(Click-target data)
((

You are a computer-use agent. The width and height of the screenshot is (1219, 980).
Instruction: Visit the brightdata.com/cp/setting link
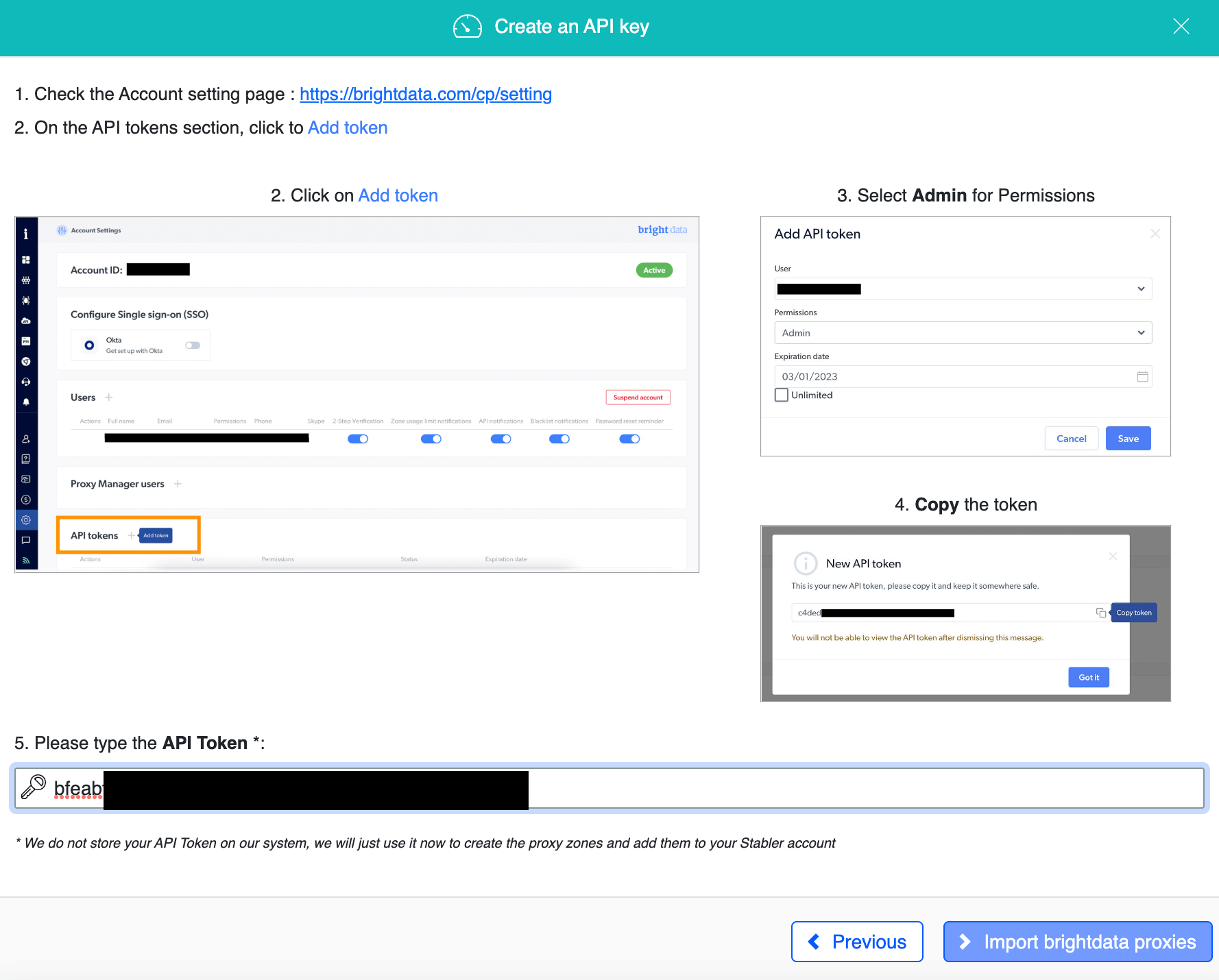(425, 94)
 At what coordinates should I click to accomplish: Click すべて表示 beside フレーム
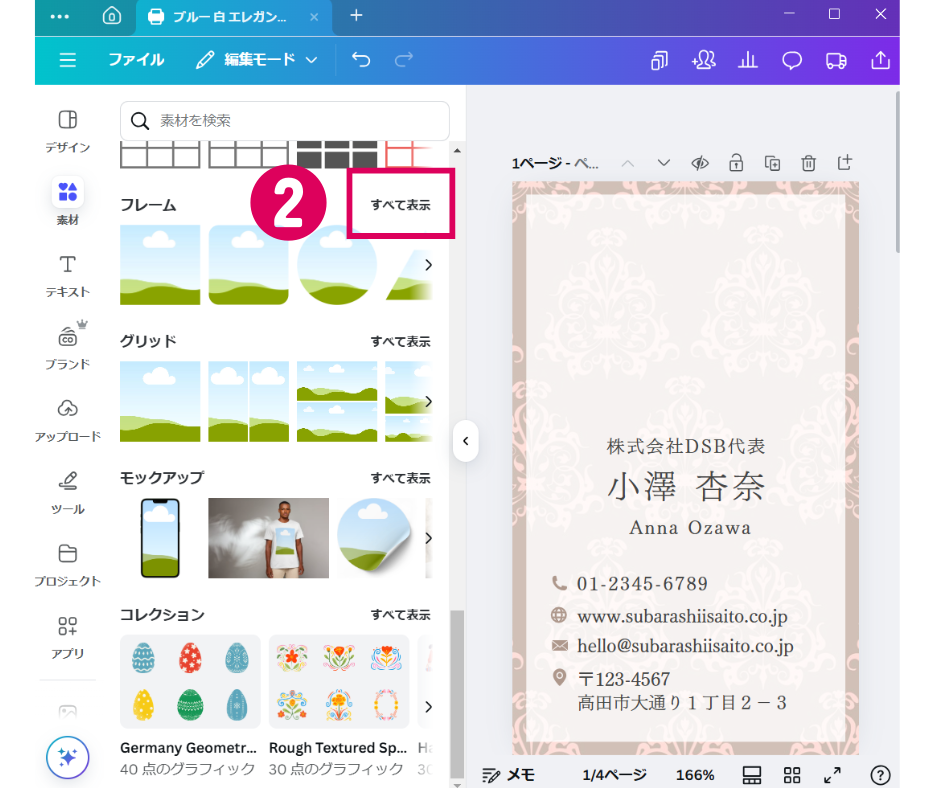pyautogui.click(x=400, y=205)
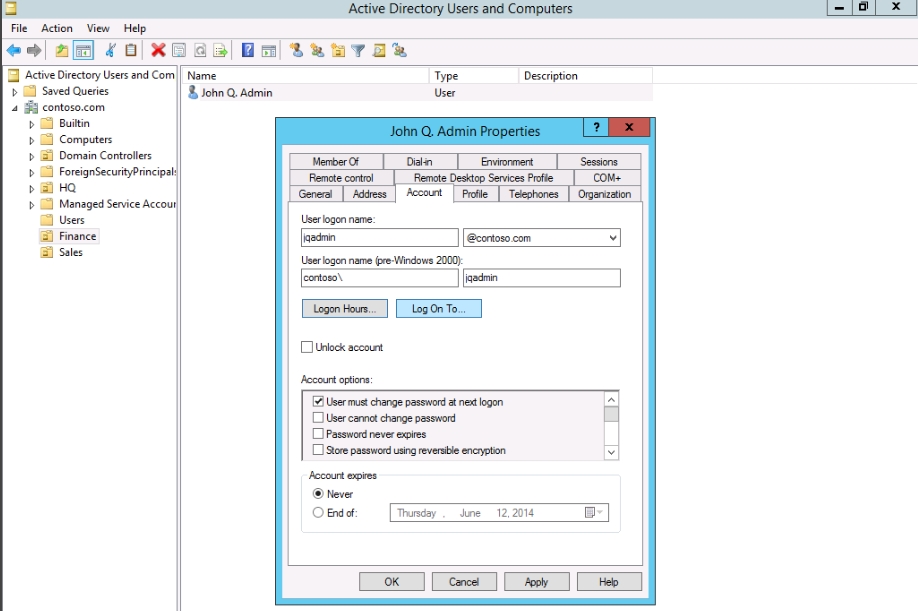Select the End of expiration radio button
This screenshot has width=918, height=611.
pyautogui.click(x=318, y=513)
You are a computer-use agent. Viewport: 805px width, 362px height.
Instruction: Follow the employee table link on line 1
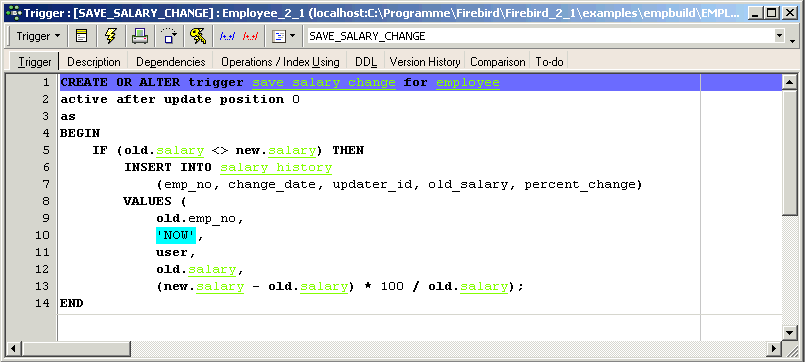pyautogui.click(x=468, y=83)
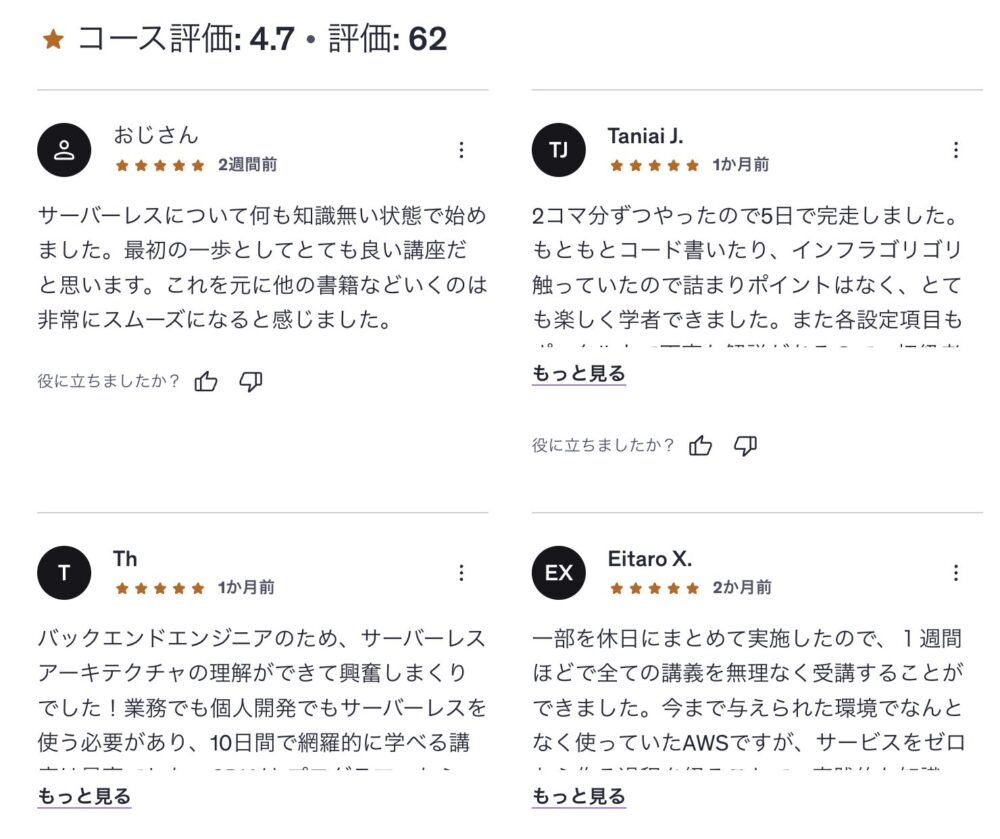Viewport: 1000px width, 839px height.
Task: Click おじさん's profile avatar icon
Action: click(64, 150)
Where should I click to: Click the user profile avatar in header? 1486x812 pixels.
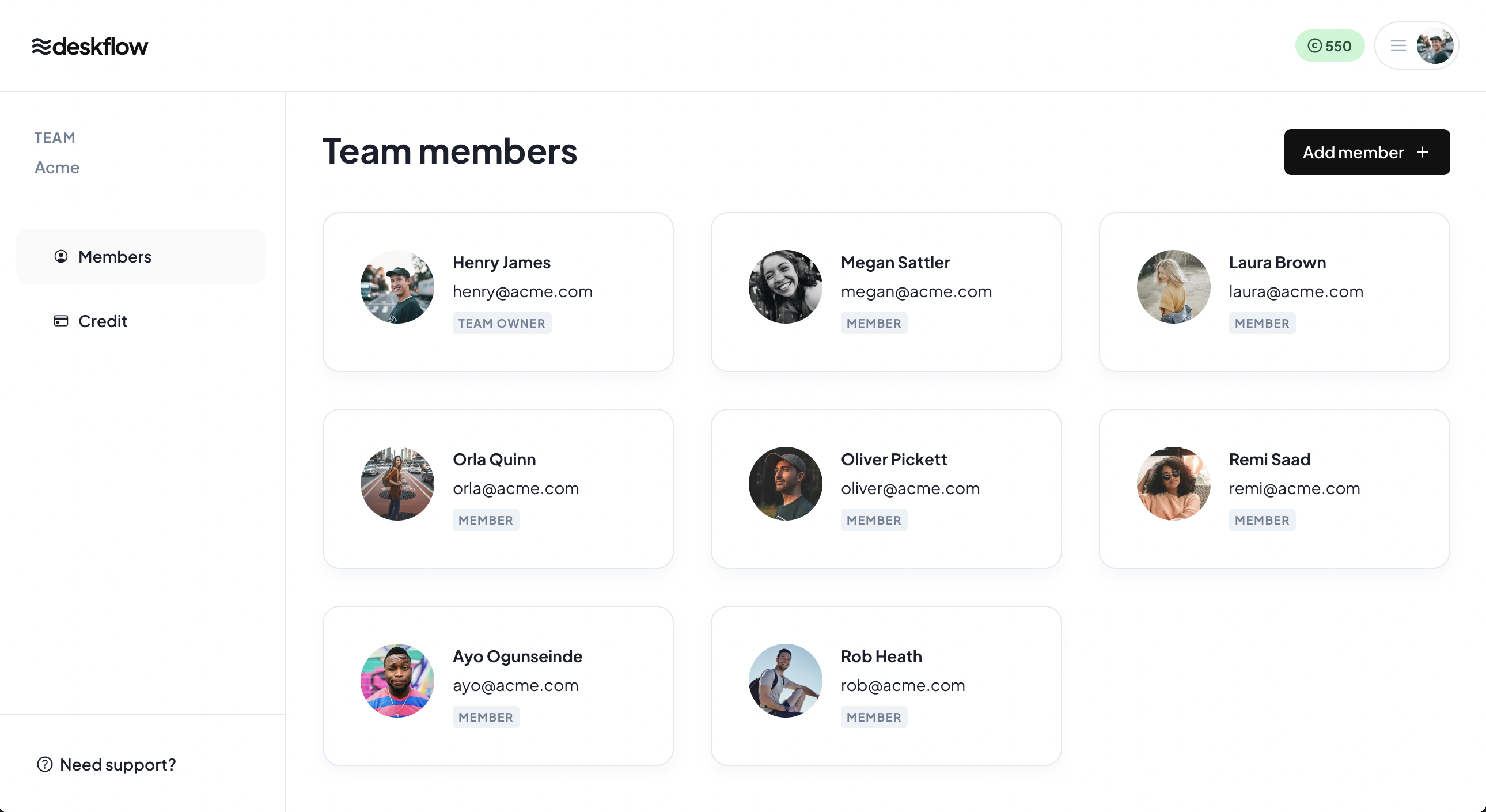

))

Written request: Copy out every line of the records above verbatim, omitting the pictures.

Expected answer:
You are a computer-use agent. The width and height of the screenshot is (1219, 980).
Instruction: Visit the brightdata.com/cp/setting link
(425, 94)
 At what coordinates should I click to accomplish: Click すべて表示 beside フレーム
pyautogui.click(x=400, y=205)
Select the End of expiration radio button
This screenshot has width=918, height=611.
pyautogui.click(x=318, y=513)
You are a computer-use agent. Viewport: 805px width, 362px height.
Instruction: Follow the employee table link on line 1
pyautogui.click(x=468, y=83)
Viewport: 1000px width, 839px height.
Task: Click おじさん's profile avatar icon
Action: click(64, 150)
Where should I click to: Click the user profile avatar in header? 1486x812 pixels.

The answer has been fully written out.